Central here is work, as we are directed in the movie’s opening scene to spend time watching Jean work. He is a construction worker who builds houses, and Brizé spends enough time showing her male protagonist lost in the quiet motions and labors of the day for us to get a feel for his world. It is pragmatic, grueling, meditative, simple, but beautiful in the methodical motion of its craftsmanship. Jean is married to Anne-Marie (Aure Atika) an attractive and playful woman with a childlike spirit and job on the assembly line in a book printing factory. In a long scene near the film’s opening, we watch Anne-Marie and Jean debate over a question in Jérémy’s homework regarding the meaning of a direct object (a clever wink that someone is going to be on the receiving end of something in this movie). It is such a slight scene, but one that subtly unfolds for us the contented dynamic of this simple, working class family, in which Jean’s studied, stoic presence almost makes him feel like a father to wife and son alike. Later on we see that his steadfast sense of duty extends to his relationship with his 80-year-old father, whom he washes, bathes, and takes to pick out coffins for his eventual burial.
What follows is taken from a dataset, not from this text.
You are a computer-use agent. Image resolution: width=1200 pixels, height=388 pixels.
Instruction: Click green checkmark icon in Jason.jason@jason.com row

At first we presume there’s something of depth behind Jean’s quiet, downtrodden eyes. It turns out that there is, but it takes an innocuous invitation from Jérémy’s school teacher to awaken it. Mademoiselle Chambon invites Jean to speak to his son’s class about his work. In the classroom he responds warmly to the children’s many questions and excited interest, and Jean seems to discover something of his love for the craftsmanship of his job while he speaks. But it is the quiet and lonely Véronique whose heart is awakened by the presence of this simple, pure-hearted man, and their romance begins to take shape. She invites him over to fix a drafty window, and he asks her to play violin for him. They both begin to lose themselves in the music, and its beauty stirs something in Jean that has been long dormant.
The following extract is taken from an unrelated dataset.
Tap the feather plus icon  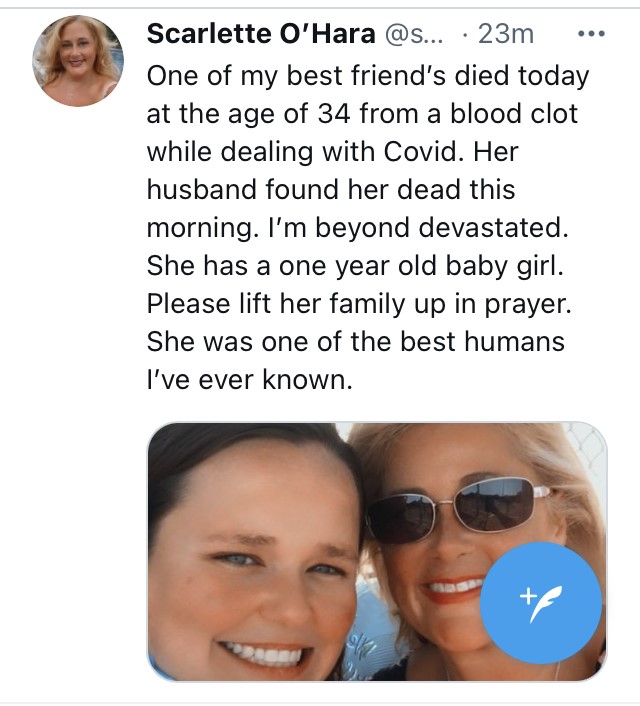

The great tension in Mademoiselle Chambon revolves around the eventual consummation of this relationship. Véronique becomes Jean’s Eurydice, and there is a pervading sense throughout that this is one of those attractions that will unveil for both characters what they are and can’t realize and what they desire but can’t have. Jean is torn between duty and a blossoming sense of self, a tension that sheds light on the contradiction of the worker-craftsman, whose art is enshrined in the practical. At times these quiet characters can feel flat and the movie evenly-paced to a fault. But like a piece of music, Brizé’s film’s strength is in the coloring of its tones and textures. Madamoiselle Chambon is a melancholic serenade, with an ending that, if you allow yourself to get lost in its music, will have you gripping your seat, heart in throat.